- Given task
Can you recast the records from the line with "Task: Click the Jazzy Christmas album cover" up to and including the line with "will click(x=167, y=724)." as a JSON list of strings, one string per line, leaving out blank lines?

- Material to process
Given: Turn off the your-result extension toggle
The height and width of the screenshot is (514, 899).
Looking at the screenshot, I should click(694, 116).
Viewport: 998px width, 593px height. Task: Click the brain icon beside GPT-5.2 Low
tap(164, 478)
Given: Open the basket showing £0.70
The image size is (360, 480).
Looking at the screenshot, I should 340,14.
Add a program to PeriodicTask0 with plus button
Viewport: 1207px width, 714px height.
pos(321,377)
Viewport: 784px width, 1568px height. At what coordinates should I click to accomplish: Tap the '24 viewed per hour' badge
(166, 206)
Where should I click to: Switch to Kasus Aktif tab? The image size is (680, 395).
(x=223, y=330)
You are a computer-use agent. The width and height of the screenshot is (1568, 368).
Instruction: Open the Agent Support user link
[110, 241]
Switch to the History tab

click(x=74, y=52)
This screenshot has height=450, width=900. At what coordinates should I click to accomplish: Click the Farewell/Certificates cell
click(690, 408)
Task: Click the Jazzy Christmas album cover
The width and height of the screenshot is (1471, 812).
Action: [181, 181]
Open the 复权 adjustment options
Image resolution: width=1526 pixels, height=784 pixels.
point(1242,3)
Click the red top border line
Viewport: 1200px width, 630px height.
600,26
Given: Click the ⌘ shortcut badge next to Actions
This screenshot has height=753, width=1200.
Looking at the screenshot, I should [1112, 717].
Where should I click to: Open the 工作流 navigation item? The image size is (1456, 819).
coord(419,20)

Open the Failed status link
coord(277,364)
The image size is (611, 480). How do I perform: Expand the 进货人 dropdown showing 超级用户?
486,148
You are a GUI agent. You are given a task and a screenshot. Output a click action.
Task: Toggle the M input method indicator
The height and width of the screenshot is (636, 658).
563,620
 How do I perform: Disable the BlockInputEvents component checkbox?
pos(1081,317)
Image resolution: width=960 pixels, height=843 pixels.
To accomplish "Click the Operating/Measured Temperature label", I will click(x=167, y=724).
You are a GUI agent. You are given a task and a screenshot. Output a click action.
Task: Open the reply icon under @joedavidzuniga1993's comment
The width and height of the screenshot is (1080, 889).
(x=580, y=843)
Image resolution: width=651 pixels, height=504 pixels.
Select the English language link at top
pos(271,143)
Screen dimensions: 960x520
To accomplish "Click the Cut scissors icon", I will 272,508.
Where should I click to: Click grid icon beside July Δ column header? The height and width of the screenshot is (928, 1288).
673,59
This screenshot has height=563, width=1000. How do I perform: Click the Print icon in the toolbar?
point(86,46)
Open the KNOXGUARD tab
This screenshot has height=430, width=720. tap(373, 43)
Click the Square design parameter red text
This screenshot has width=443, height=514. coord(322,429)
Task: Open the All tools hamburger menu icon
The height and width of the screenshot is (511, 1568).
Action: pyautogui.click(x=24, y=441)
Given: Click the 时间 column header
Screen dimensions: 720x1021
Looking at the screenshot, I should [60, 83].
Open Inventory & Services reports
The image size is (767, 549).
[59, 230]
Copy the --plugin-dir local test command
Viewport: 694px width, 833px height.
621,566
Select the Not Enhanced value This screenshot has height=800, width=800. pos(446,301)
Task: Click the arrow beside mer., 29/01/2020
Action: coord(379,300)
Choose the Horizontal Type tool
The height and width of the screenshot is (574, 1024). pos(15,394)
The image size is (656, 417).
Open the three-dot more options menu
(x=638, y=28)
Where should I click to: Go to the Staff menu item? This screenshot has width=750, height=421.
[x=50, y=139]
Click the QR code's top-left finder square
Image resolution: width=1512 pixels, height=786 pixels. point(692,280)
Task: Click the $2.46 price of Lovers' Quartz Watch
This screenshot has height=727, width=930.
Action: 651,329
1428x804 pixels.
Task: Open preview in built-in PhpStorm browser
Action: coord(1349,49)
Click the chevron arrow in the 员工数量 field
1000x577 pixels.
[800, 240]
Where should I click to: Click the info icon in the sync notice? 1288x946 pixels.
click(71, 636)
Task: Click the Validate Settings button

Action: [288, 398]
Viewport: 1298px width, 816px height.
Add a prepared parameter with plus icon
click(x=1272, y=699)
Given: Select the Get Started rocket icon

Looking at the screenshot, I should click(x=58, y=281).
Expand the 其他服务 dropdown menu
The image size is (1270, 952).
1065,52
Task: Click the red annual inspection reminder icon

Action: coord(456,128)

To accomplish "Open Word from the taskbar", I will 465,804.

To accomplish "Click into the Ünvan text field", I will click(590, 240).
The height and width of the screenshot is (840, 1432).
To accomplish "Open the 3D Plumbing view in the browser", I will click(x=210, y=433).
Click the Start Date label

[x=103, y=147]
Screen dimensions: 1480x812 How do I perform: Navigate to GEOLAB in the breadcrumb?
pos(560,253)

- Solution
[
  "Task: Click the Jazzy Christmas album cover",
  "The width and height of the screenshot is (1471, 812).",
  "Action: [181, 181]",
  "Open the 复权 adjustment options",
  "Image resolution: width=1526 pixels, height=784 pixels.",
  "point(1242,3)",
  "Click the red top border line",
  "Viewport: 1200px width, 630px height.",
  "600,26",
  "Given: Click the ⌘ shortcut badge next to Actions",
  "This screenshot has height=753, width=1200.",
  "Looking at the screenshot, I should [1112, 717].",
  "Where should I click to: Open the 工作流 navigation item? The image size is (1456, 819).",
  "coord(419,20)",
  "Open the Failed status link",
  "coord(277,364)",
  "The image size is (611, 480). How do I perform: Expand the 进货人 dropdown showing 超级用户?",
  "486,148",
  "You are a GUI agent. You are given a task and a screenshot. Output a click action.",
  "Task: Toggle the M input method indicator",
  "The height and width of the screenshot is (636, 658).",
  "563,620",
  " How do I perform: Disable the BlockInputEvents component checkbox?",
  "pos(1081,317)",
  "Image resolution: width=960 pixels, height=843 pixels.",
  "To accomplish \"Click the Operating/Measured Temperature label\", I will click(x=167, y=724)."
]